Using Jupyter Notebook¶
You can use different Public APIs such as Data Exchange, Model Management, and IoT Time Series from Jupyter Notebook, the model development workspace for Predictive Learning. Your tenant must have valid access to these APIs in order to utilize them in the workspace environment. The Jupyter Notebook can be accessed from the:
- Manage Environments page
- Manage Analytics Workspaces page
The steps to accomplish this are outlined in the following procedures.
Go here for in-depth information on Public APIs.
Checking your Configuration¶
When working with scripts, your environment will require a certain set of libraries. Some libraries required to run the minimal services within the cluster come preinstalled and are available here.
Run these commands to examine installed packages from Jupyter:
!pip freeze --user
We recommend you install the required packages at the begining of the notebook and execute it each time the cluster has been started. Currently Predictive Learning does not store the custom actions you perform on the cluster between restarts.
Using Inputs from Job Executions¶
In the current implementation, all job executions require parameters; these parameters can be one of Data Exchange, IoT, Data Lake or Predictive Learning Storage (PrL Storage). For the first three, Job Manager will ensure copying the input into a temporary location that is available to your code. In Jupyter notebooks there are three variables available: inputFolder, outputFolder anddatasetName. These can be read using the Jupyter magic command %store as in:
%store -r inputFolder #-r specifies a read %store -r outputFolder %store -r datasetName
The datasetName variable will only contain a value when you use the IoT input type. The inputFolder is prefilled by the job execution engine with a value pointing to the temporary location that holds the input files or data. That will be an S3 path on AWS or a blob storage on Azure. It does not contain the associated prefix like s3://. You can then use the outputFolder variable in a Jupyter notebook as in:
!aws s3 cp ./mylocalfile.txt s3://$outputFolder+'/myfile.txt'
For Jupyter notebooks Predictive Learning does not provide a built-in library for loading the dataset, however, there are various ways to obtain it using Python. If you encounter issues in loading your dataset, feel free to contact us for guidance.

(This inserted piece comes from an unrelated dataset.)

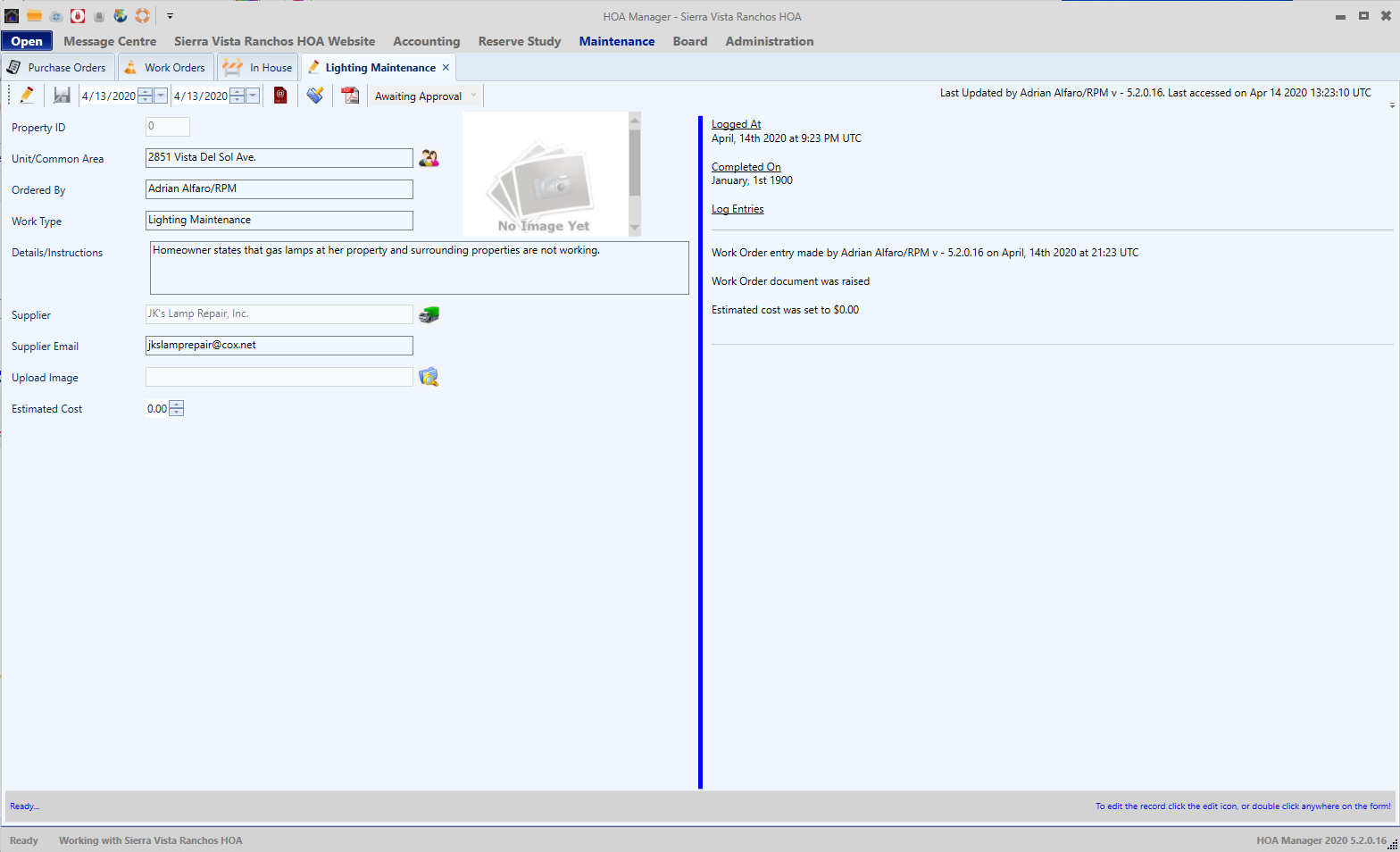The width and height of the screenshot is (1400, 852).
Task: Open the first date picker dropdown arrow
Action: pyautogui.click(x=161, y=96)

When using Zeppelin notebooks, these variables can be read using the Zeppelin session instance variable named 'z', available under Spark and PySpark Interpreters:
//make sure you have the proper context set up at the beginning of your paragraph, like %Spark
var inpf = z.get( inputFolder )
var outf = zget( outputFolder )
var dsname = z.get( datasetName )
When you want to load the dataset you need in your Zeppelin notebook, you can use the built-in library functions, like this:
%spark
var ds =
com.siemens.mindsphere.prl.tools.dsaccess.DatasetUtil.loadDatasetByName (dsname.spark)

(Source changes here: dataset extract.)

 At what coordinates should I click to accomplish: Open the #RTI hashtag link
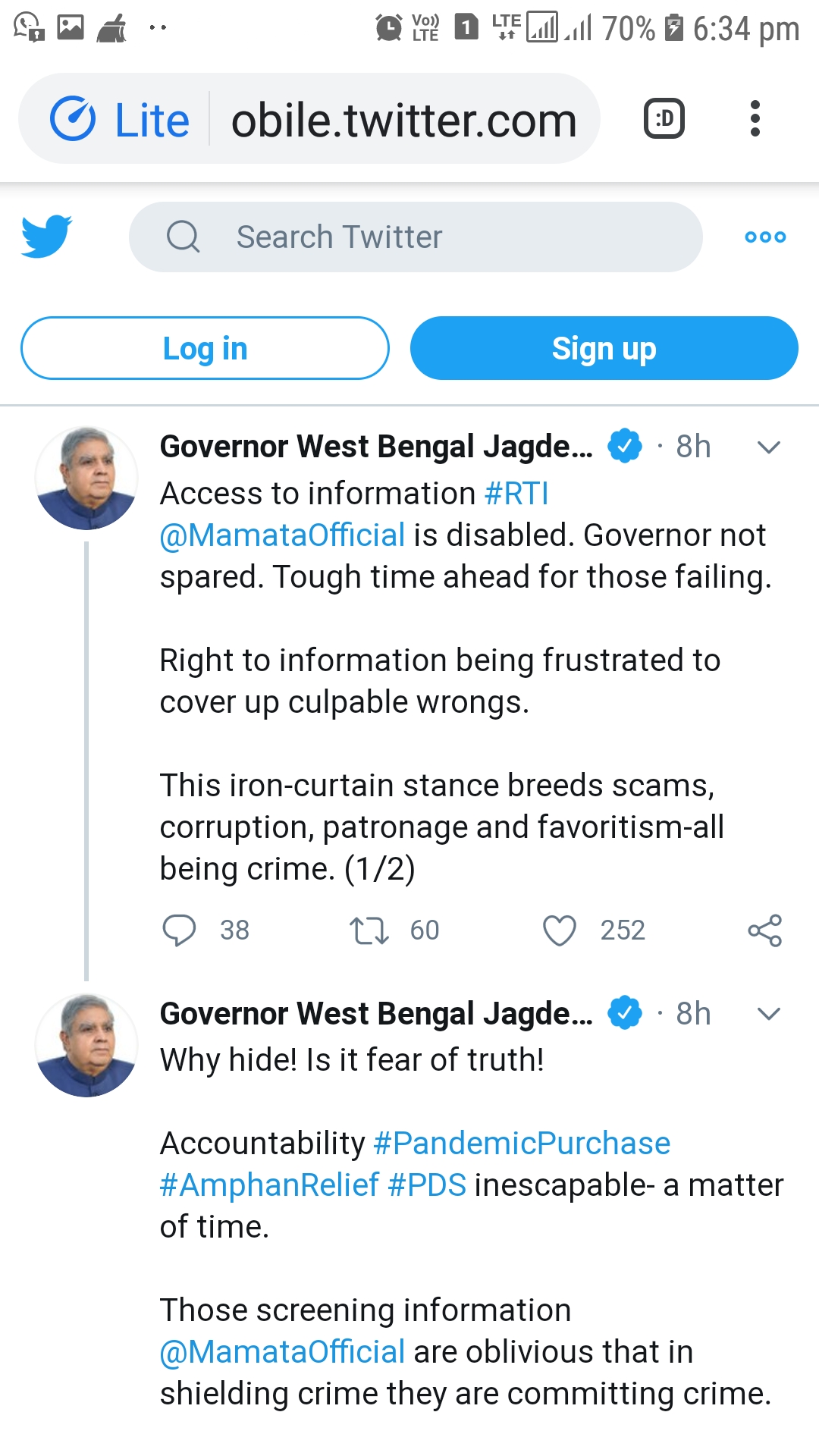(x=516, y=494)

//make sure you also pass in the spark context
Always take into account that both inputFolder and outputFolder variables are remote storage paths, and not local folders, therefore most of the regular file functions will no work against it. However, the CLI and shell commands will use these as long as you correctly prefix them. For the Python Scala libraries that can work with remote storage services, Predictive Learning recommends checking the respective library's documentation; for example, The pandas Python library can save and read from AWS S3 storage.
Installing your own Python Libraries¶
Run these commands to install libraries:
#upgrade pip and install required libraries
!python3 -m pip install --upgrade pip --user
!python3 -m pip install requests --force-reinstall --upgrade --user
!python3 -m pip install pandas --force-reinstall --upgrade --user
!python3 -m pip install pyarrow --force-reinstall --upgrade --user
Not all external repositories are allowed. If you require additional external sources for your project, please contact your organization's PrL administrator.

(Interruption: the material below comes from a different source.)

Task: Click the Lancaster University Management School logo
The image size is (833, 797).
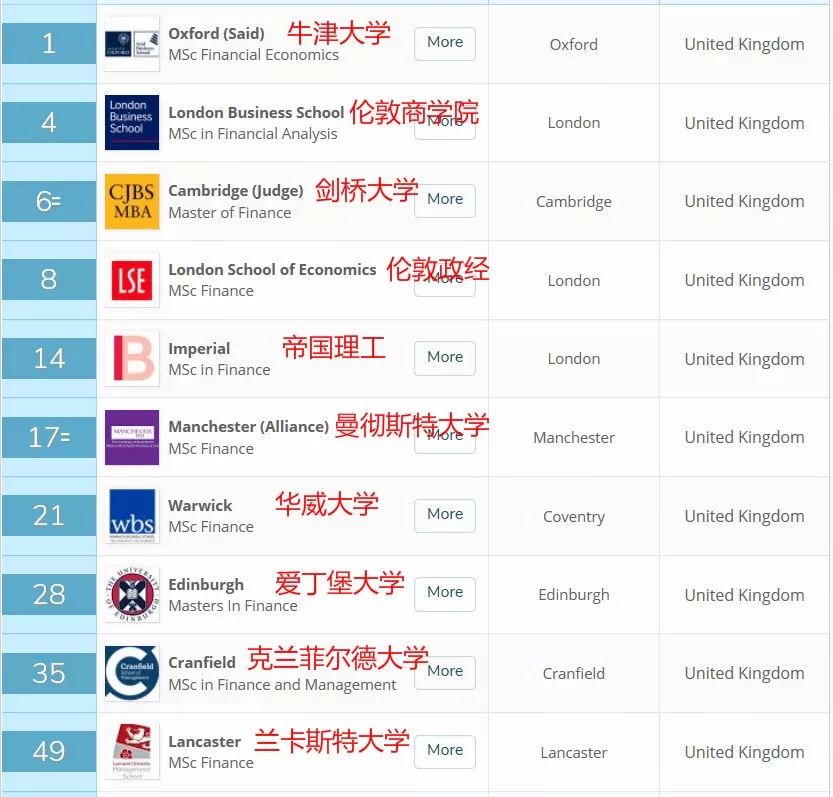Action: [131, 752]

Once the instance is stopped, all libraries and modifications performed on the instance will be lost. Due to that, you will need to run the installation paragraphs every time the note is imported into Jupyter, to make sure everything is up to date on the machine when you start working.
More About Jupyter Notebook¶
Jupyter is a powerful tool that allows multiple customizations and languages. These resources can help you explore further:
https://jupyter.org/documentation
https://jupyter-notebook.readthedocs.io/en/stable/
https://ipython.readthedocs.io/en/stable/interactive/magics.html
Exporting Notebooks to Analytical Models¶
When your model is ready to be deployed as a job you can easily move it into Model Management tool allowing it to be exposed to job execution, with no notebook export needed. Model versioning is not supported, which means that if you want to update a model that exists in Model Management, you must first export it from Jupyter Notebook.
Jupyter Notebook Export Illustration¶
To export a Jupyter Notebook, click the Export to AMM button, as shown in this image:
Export Windows Example¶
Here is an example of the po-up windows that display for the export:
How to Export a Jupyter Notebook to an Analytical Model¶
Follow these steps to export a Jupyter Notebook:
- Navigate to the Jupyter Notebook.
- Click the Export to AMM button. The Create New Model pop-up window displays.
- Enter the name of the new model in the Name field.
- Click Import. A Success message indicates the import has been submitted.
- Click Ok. The Success message closes.
- Click Ok to close the 'Import finished successfully' message.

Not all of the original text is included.